• **Supplied passage**
******

Many of you own forest land. I recall from my faculty days at Penn State that one in ten Pennsylvania families owns forested property. Your forest acreage, whether in New Hampshire, Alabama, or Kansas, has its own story, written on the land and still retained within the family’s written and oral history. Contact me if you’d like to have your own Forest Land Legacy Story told and interpreted for prosperity (https://stevejonesgbh.com/legacy-stories/). Every stand expresses sentiment and symbolizes special meaning and memory.

For example, at Cathedral, I found and photographed one giant that spoke to me of life and living. It reached for the light with a rough ladder… a Stairway to Heaven. A symbol for both our need to reach beyond our own grasp, and to reach for something larger than our meager selves:

As I’ve observed time and again, every lesson for living, learning, serving, and leading is either written indelibly in or is powerfully inspired by Nature.

Revisiting Cathedral State Park still generates a deep sense of humility and full inspiration. Although fading, the forest still touches my core. I absorbed those few hours via my five portals — heart, mind, body, soul, and spirit. Even a snow-covered foot-bridge over a late fall flowing stream evokes wonder, awe, and appreciation:

 

I also felt a sharp melancholy. A realization that nothing stays the same. That time marches onward, and we are taken along for a ride, powered by forces beyond our control. We can only do what we can within its current, making some small differences as we may. Making the most of the voyage, and always conscious of our responsibility to steward the land and leave it better for those who follow.

 

 

 

Fairmont State University – An Aerial Perspective

I’m a spatial (not at all special) guy. Over my field forester days and subsequent positions, I’ve enjoyed many hours airborne, face pressed to the windows. Whether on commercial airline ascent or descent (not much to see from 30,000-foot cruising altitudes), or evaluating land exchanges via chopper, I interpret the landscape much more clearly than from ground level. While on a site/stand-scale nothing beats boots on the ground, the 1,000 to 1,500-foot vantage point opens the land (and my eyes) to an ecosystem scale.

I had been wanting to view FSU and our community by air since accepting this interim appointment. December 15, the agents of aircraft, pilot, earth, and sky aligned… just a week from my final day on campus. Joel Kirk, one of our FSU pilot flight instructors (and retired Marine flight instructor), took me up late morning. We didn’t have a lot of room to maneuver under a scuzzy 1,500-foot ceiling. I did not complain! Finally, I could see the world unfold beyond the Interstate, which in this view lies a mile or so to the left.

******

• **Data shown**
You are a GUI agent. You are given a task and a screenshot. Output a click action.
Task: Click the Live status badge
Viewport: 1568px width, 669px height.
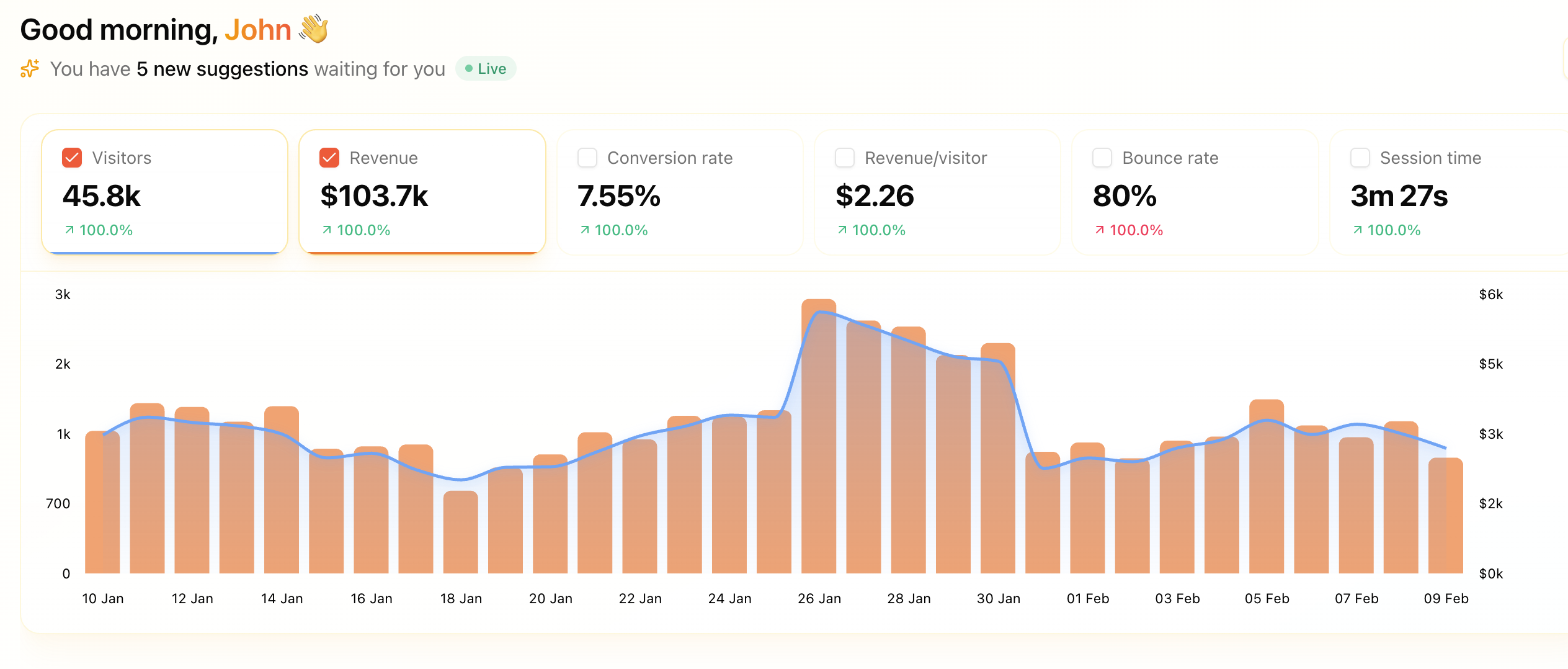pyautogui.click(x=486, y=68)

******

• **Problem set**
1. In the essay on Cathedral State Park and the Fairmont State University flight, who took the writer up in the aircraft on December 15?
2. Continue the essay on Cathedral State Park and the Fairmont State University flight from the point where it stops.

• **Results**
1. Joel Kirk, one of the FSU pilot flight instructors and a retired Marine flight instructor.

2.
Imagine the river as a route of exploration and commerce, predating European settlement by millennia. Its valley as a path of least resistance for roadways and rail-beds. Water and gravity over the long course of time shaped the local topography. These hills are water-carved from nearly pancake geology. Road cuts reveal flat strata, one layer neatly lying above the next. Coal mines beneath these hills follow rich seams horizontally. Yet another of Nature’s revelations, the coal and natural gas tell the story of layering of a different sort. Deep (and deeper-still) time transformed Pennsylvanian/Permian forests/swamps/bogs to these fossil fuels that power our industrial society. Amazing what a mere 250-300 million years can accomplish! That’s some 110 billion sunrises. Here in north-central WV, many people have died harvesting that ancient plant-stored sunshine.

The River has for eons transported eroded sediment from the west side of the Appalachians, first northward, delivering it to the Ohio, then southwestward into the Mississippi, and then to the Gulf of Mexico. For all but the past 15+ thousand years, the rivers had no names, yet their power, majesty, and beauty predated homo sapiens’ labeling them. The Monongahela carried its load easily long before Asians crossed the Bering Land Bridge and made their way east and south across the Rockies, Great Plains, and Lake country to these West Virginia hills. The Mississippi Delta bears witness. Deposits reach depths of 100,000 feet, over three times the height of Everest, deep enough to subside Earth’s crust, taking New Orleans each year a little further below sea level. The Big Easy owes a bit of its flood prone situation to West Virginia sand and silt! Time and Nature could not possibly care less about a city sinking into the sea. We humans place our fair cities in harm’s way and then spend billions in a feeble attempt to protect them. Katrina cared little about over-topping a few levees.

Likewise, deluges in early April 1852 paid little attention to Fairmont occupying the river’s flood plain. From Wikipedia: “Heavy rains the day before caused the Mon and West Fork Rivers to rise at a rate of 5 feet per hour until Tuesday afternoon, when the water reached 43 feet above its normal level. The greatest damage was sustained on the West Fork, where over 40 houses and buildings were swept away and floated past Fairmont.” What difference does flushing a few houses down to Pittsburgh make to a river intent on carving the Appalachian Plateau?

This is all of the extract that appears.